Editor's note: This story has been updated.
Less than a day after numerous headstones were found knocked to the ground at a Jewish cemetery in Springfield, Pennsylvania, police said Saturday morning that they don't have any proof the damage was caused by vandalism.
A woman visiting Mt. Sharon Cemetery along Springfield Road to pay respects at her father's grave first discovered the damage. A sergeant with Springfield police said the cemetery owner disputed the initial characterization of vandalism, telling investigators that they believe the stones fell by natural causes.

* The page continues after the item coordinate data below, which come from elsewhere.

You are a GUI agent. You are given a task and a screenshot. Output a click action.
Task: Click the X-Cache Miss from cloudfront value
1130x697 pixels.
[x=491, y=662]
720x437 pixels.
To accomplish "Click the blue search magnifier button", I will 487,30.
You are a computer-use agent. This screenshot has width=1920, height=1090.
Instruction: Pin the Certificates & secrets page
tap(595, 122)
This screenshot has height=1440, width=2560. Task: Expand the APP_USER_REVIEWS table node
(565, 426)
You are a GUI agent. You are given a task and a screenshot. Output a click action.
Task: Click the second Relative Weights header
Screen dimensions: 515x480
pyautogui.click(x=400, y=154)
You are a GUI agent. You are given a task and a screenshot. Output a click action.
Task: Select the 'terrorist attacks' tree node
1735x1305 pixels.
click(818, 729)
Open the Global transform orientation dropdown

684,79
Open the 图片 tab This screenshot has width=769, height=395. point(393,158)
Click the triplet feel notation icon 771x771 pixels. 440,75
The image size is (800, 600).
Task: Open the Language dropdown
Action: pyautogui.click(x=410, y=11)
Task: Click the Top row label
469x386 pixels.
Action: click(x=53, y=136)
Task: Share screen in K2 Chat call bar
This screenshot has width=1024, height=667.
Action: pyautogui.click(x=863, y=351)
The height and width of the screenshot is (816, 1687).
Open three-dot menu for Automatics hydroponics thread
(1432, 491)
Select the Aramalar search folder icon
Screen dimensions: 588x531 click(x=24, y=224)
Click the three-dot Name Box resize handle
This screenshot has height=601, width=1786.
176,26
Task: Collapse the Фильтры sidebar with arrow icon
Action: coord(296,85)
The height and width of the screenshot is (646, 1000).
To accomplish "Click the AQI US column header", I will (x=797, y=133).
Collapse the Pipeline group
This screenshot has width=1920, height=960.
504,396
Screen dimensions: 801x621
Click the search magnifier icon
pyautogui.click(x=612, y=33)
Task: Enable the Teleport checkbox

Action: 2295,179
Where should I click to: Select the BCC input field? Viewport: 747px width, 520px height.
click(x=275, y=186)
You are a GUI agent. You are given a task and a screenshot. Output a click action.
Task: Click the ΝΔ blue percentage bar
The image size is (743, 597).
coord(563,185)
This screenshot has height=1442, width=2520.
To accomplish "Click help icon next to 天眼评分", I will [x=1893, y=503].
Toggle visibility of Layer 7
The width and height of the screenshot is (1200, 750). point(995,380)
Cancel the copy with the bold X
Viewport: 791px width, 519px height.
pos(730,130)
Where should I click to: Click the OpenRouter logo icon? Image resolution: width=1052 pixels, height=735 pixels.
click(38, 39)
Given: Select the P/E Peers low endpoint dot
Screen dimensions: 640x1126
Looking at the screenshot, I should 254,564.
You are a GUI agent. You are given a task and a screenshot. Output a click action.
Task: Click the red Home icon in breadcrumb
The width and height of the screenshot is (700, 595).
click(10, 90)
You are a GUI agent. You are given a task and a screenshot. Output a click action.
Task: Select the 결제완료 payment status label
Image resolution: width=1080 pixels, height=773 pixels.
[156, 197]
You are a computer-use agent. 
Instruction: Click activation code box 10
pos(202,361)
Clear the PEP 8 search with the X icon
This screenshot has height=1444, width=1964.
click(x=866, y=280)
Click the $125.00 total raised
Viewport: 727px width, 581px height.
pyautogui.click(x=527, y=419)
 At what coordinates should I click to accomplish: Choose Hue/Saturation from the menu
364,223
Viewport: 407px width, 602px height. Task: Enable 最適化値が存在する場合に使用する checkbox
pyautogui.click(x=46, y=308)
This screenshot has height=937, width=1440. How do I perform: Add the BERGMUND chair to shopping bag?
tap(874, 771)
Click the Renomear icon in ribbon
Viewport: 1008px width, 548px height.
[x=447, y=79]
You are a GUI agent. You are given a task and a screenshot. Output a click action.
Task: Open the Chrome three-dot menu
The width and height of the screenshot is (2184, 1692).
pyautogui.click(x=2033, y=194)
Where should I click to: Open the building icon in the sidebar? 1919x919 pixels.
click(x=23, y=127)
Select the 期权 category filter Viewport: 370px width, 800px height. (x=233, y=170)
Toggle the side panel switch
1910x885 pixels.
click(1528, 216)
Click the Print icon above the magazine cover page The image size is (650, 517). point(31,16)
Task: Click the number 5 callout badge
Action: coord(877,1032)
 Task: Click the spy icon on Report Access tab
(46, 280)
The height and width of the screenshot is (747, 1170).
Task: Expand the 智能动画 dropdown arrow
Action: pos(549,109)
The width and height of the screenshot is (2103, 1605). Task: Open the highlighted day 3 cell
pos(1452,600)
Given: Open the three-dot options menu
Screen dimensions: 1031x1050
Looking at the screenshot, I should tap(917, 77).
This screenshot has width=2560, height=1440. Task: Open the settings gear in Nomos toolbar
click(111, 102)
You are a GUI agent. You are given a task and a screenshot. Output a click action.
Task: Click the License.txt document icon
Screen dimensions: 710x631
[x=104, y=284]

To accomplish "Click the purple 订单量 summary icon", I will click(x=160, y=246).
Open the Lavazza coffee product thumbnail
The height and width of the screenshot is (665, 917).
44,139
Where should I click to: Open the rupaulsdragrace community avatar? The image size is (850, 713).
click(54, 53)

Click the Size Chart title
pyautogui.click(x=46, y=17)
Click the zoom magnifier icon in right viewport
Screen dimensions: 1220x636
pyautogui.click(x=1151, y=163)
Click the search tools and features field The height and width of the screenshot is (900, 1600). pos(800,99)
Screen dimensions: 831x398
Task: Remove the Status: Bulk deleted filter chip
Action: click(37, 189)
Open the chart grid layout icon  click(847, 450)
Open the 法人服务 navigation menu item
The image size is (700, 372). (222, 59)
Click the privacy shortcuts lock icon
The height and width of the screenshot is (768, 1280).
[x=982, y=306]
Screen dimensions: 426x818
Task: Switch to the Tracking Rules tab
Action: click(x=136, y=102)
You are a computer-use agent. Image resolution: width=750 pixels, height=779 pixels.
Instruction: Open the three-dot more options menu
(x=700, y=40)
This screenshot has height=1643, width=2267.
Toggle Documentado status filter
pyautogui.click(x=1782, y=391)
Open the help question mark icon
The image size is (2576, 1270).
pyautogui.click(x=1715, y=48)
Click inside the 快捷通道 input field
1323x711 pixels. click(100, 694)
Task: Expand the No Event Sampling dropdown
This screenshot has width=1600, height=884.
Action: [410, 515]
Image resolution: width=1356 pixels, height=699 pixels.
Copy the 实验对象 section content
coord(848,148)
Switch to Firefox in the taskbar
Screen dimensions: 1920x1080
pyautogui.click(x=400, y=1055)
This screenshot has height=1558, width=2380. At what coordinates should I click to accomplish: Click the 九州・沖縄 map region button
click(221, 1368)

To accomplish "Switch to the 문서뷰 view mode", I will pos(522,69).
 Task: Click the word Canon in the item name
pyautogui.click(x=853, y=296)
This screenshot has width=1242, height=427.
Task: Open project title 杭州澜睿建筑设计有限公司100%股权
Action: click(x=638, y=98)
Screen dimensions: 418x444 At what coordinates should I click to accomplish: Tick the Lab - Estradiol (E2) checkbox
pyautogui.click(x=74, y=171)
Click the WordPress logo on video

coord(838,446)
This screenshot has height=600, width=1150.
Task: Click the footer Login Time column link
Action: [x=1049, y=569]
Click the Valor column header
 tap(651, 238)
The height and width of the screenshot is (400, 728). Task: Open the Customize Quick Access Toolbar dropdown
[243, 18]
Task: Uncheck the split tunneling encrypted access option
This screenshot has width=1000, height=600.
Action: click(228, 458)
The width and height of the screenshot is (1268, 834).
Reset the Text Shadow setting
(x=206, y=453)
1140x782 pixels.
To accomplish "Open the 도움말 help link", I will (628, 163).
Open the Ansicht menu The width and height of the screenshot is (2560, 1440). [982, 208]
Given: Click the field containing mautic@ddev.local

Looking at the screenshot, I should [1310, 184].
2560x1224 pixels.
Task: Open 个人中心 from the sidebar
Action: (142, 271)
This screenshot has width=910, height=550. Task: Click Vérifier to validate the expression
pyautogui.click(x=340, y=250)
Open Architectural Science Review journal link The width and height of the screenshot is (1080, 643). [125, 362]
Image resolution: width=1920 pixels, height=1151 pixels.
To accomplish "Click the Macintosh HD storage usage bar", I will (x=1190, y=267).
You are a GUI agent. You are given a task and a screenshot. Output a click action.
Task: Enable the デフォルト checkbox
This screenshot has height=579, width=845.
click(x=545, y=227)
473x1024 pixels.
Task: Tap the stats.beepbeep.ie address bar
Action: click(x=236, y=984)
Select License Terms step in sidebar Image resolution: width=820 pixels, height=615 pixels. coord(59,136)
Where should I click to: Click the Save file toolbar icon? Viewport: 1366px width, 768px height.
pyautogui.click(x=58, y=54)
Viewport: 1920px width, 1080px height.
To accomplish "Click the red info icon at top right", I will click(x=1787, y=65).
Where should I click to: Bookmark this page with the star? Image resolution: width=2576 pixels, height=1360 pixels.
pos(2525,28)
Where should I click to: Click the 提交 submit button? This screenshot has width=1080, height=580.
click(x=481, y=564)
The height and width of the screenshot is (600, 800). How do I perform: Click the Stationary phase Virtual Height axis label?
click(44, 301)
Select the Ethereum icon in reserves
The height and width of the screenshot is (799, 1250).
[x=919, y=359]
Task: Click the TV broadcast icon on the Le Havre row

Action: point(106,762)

Headstones were broken in half or toppled in several sections of the gravesite. An exact number of damaged graves was not immediately known, but photos provided to NBC10 showed nearly a dozen burial places with headstones on their sides. Mona Ezra, the woman who discovered the damage, said some 30 graves were hit.
"We're still in communication with the cemetery. We're taking anything like that seriously," Springfield police Sgt. Pat McKenna said Saturday. "They're giving us a variety of reasons. There are no other factors that would lead us to believe it's vandalism."
The cemetery said that the reasons for the fallen gravestones include "environmental factors, age, trees and bush removal," according to a statement issued by police.
"They're going out there and doing their due diligence" to repair the grave sites, McKenna said of the cemetery owner. Attempts to reach the cemetery owner were unsuccessful.